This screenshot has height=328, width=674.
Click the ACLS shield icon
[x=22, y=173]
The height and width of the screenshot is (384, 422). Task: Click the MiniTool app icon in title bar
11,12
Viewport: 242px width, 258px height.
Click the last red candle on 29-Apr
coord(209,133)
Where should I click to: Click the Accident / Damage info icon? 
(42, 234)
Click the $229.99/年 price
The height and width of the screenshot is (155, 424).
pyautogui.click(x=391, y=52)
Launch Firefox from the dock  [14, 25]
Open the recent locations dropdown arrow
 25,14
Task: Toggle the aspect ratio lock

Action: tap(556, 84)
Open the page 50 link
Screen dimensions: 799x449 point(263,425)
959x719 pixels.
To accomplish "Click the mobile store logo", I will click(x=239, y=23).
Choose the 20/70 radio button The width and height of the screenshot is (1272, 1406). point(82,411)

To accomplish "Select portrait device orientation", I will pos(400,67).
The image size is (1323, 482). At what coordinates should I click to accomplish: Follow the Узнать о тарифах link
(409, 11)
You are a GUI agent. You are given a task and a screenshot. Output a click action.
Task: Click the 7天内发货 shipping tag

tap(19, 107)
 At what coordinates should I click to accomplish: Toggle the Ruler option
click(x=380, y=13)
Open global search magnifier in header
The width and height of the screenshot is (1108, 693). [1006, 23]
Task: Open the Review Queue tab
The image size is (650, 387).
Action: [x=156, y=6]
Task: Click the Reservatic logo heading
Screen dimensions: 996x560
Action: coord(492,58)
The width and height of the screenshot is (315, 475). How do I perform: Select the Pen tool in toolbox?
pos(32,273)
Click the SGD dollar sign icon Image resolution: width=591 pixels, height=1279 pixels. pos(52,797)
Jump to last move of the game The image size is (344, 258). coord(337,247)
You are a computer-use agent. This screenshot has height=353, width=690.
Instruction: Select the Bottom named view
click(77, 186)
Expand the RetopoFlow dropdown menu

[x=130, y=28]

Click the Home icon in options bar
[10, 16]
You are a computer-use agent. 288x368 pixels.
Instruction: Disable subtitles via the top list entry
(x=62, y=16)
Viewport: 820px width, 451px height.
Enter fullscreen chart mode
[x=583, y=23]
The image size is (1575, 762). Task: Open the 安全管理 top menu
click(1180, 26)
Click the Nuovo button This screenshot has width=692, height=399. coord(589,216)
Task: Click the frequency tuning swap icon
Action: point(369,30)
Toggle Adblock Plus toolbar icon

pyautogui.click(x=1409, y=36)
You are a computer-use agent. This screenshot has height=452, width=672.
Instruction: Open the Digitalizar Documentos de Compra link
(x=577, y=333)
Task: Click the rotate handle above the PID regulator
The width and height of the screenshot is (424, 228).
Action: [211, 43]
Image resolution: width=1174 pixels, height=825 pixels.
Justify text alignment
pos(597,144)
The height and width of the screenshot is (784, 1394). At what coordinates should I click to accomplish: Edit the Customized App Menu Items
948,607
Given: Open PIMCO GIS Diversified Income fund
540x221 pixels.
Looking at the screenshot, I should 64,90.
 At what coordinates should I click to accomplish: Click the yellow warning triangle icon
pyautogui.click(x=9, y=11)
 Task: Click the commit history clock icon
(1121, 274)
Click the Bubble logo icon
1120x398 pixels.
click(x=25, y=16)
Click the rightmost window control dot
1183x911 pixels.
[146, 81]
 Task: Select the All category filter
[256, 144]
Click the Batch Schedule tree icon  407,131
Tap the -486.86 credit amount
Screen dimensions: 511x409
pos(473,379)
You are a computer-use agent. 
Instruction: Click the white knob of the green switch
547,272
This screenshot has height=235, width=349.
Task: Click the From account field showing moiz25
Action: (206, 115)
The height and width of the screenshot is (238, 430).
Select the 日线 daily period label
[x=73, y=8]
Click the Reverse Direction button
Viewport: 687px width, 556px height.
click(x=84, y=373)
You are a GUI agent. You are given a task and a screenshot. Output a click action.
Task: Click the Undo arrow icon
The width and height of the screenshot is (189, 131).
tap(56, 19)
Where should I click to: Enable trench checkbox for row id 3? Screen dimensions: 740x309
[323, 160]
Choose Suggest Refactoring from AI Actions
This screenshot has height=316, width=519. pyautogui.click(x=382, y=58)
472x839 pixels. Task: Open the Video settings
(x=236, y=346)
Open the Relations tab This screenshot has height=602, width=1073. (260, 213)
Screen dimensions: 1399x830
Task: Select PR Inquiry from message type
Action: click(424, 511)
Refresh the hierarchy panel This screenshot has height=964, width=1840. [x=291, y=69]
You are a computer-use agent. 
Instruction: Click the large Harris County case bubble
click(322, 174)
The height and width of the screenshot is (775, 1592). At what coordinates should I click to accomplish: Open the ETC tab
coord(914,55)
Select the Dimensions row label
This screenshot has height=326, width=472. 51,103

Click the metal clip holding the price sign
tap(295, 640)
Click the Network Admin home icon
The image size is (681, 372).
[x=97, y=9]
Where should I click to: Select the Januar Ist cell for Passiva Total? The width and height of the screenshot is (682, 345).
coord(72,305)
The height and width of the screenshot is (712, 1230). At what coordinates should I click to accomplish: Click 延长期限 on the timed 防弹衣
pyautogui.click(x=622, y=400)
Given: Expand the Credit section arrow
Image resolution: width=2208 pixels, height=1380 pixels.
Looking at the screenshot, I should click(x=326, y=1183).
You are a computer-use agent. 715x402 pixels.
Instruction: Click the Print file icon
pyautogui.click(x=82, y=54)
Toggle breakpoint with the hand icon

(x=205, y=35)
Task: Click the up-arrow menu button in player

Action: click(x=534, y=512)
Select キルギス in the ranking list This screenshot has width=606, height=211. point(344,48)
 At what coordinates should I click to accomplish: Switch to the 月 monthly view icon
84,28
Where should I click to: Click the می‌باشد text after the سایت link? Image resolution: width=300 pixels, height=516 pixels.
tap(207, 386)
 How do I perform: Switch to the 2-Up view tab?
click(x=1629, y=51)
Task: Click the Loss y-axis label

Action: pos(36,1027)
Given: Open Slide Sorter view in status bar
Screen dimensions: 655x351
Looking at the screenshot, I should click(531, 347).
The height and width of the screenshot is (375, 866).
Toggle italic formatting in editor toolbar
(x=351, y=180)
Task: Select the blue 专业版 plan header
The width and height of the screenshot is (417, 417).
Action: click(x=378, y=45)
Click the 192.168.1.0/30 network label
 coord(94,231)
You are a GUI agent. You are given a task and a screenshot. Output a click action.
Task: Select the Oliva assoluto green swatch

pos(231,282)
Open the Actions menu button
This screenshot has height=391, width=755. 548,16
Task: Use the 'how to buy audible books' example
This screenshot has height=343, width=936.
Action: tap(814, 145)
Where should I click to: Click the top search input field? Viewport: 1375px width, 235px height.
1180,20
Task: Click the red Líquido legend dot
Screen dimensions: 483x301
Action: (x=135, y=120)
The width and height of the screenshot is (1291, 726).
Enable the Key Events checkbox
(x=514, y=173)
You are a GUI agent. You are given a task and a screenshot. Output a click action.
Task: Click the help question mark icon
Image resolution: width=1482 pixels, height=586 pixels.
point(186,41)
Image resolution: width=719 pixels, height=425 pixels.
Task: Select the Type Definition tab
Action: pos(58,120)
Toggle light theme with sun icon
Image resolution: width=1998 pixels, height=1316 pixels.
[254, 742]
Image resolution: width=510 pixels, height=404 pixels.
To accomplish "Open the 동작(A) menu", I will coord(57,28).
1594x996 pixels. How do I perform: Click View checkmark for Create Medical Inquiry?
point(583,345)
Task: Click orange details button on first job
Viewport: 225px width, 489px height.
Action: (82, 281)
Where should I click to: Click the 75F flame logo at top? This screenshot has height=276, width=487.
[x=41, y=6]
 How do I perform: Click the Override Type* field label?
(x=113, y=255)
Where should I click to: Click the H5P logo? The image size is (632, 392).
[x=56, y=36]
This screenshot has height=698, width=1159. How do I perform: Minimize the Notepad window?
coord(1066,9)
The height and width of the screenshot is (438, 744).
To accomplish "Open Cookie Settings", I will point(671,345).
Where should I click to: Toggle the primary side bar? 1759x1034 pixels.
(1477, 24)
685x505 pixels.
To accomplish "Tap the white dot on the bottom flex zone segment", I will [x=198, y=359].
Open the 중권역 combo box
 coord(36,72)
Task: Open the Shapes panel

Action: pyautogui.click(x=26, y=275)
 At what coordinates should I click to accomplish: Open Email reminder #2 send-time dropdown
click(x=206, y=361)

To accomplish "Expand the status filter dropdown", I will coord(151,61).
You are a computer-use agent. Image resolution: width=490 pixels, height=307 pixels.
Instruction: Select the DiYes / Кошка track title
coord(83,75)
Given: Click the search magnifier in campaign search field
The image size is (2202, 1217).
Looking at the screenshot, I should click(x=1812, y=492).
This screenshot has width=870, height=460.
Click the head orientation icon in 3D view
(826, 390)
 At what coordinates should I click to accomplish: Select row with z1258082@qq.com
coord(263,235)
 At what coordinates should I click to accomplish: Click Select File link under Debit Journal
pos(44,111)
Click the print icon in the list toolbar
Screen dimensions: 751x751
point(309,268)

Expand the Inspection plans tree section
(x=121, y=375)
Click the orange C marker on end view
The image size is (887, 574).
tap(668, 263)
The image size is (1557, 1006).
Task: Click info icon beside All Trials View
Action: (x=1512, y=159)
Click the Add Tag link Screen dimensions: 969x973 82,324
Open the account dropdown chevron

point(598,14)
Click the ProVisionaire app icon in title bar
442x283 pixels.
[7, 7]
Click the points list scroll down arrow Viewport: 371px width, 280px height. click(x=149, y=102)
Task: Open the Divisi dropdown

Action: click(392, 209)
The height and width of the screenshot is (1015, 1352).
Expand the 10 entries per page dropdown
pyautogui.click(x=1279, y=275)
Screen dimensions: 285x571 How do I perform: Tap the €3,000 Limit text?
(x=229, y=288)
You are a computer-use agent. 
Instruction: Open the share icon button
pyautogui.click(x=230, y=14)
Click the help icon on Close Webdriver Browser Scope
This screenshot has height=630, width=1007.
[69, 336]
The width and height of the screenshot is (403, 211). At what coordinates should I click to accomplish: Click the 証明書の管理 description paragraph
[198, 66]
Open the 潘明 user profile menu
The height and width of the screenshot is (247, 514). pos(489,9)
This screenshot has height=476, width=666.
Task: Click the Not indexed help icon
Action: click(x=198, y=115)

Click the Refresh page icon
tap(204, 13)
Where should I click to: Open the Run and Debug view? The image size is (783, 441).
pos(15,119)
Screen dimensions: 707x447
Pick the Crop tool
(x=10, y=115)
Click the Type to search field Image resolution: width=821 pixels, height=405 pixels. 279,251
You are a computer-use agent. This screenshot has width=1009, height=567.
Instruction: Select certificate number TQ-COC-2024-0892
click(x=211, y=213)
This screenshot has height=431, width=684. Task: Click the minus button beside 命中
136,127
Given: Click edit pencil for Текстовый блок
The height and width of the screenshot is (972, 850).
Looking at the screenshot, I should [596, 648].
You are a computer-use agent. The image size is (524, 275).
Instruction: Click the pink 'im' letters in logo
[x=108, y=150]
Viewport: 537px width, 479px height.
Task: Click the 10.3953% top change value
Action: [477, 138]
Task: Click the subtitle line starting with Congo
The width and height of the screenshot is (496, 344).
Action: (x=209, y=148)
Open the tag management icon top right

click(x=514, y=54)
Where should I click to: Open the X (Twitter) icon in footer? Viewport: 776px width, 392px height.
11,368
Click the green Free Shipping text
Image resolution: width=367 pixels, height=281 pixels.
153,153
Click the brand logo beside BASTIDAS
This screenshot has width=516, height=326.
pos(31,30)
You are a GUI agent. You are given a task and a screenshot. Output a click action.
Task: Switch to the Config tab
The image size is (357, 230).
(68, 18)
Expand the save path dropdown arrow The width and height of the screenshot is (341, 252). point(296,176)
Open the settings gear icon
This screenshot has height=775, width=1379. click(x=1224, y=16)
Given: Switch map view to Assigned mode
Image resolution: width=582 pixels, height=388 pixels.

### GOAL OF THE EXERCISE
Rewrite only the lines between the one holding "Viewport: 820px width, 451px height." and the one holding "(x=236, y=346)", inclusive, substituting "Flip Direction" for "Reverse Direction". Leave everything else in those lines unchanged.

### THE OUTPUT
Viewport: 820px width, 451px height.
Enter fullscreen chart mode
[x=583, y=23]
The image size is (1575, 762). Task: Open the 安全管理 top menu
click(1180, 26)
Click the Nuovo button This screenshot has width=692, height=399. coord(589,216)
Task: Click the frequency tuning swap icon
Action: point(369,30)
Toggle Adblock Plus toolbar icon

pyautogui.click(x=1409, y=36)
You are a computer-use agent. This screenshot has height=452, width=672.
Instruction: Open the Digitalizar Documentos de Compra link
(x=577, y=333)
Task: Click the rotate handle above the PID regulator
The width and height of the screenshot is (424, 228).
Action: [211, 43]
Image resolution: width=1174 pixels, height=825 pixels.
Justify text alignment
pos(597,144)
The height and width of the screenshot is (784, 1394). At what coordinates should I click to accomplish: Edit the Customized App Menu Items
948,607
Given: Open PIMCO GIS Diversified Income fund
540x221 pixels.
Looking at the screenshot, I should 64,90.
 At what coordinates should I click to accomplish: Click the yellow warning triangle icon
pyautogui.click(x=9, y=11)
 Task: Click the commit history clock icon
(1121, 274)
Click the Bubble logo icon
1120x398 pixels.
click(x=25, y=16)
Click the rightmost window control dot
1183x911 pixels.
[146, 81]
 Task: Select the All category filter
[256, 144]
Click the Batch Schedule tree icon  407,131
Tap the -486.86 credit amount
Screen dimensions: 511x409
pos(473,379)
You are a computer-use agent. 
Instruction: Click the white knob of the green switch
547,272
This screenshot has height=235, width=349.
Task: Click the From account field showing moiz25
Action: (206, 115)
The height and width of the screenshot is (238, 430).
Select the 日线 daily period label
[x=73, y=8]
Click the Flip Direction button
Viewport: 687px width, 556px height.
click(x=84, y=373)
You are a GUI agent. You are given a task and a screenshot. Output a click action.
Task: Click the Undo arrow icon
The width and height of the screenshot is (189, 131).
tap(56, 19)
Where should I click to: Enable trench checkbox for row id 3? Screen dimensions: 740x309
[323, 160]
Choose Suggest Refactoring from AI Actions
This screenshot has height=316, width=519. pyautogui.click(x=382, y=58)
472x839 pixels. Task: Open the Video settings
(x=236, y=346)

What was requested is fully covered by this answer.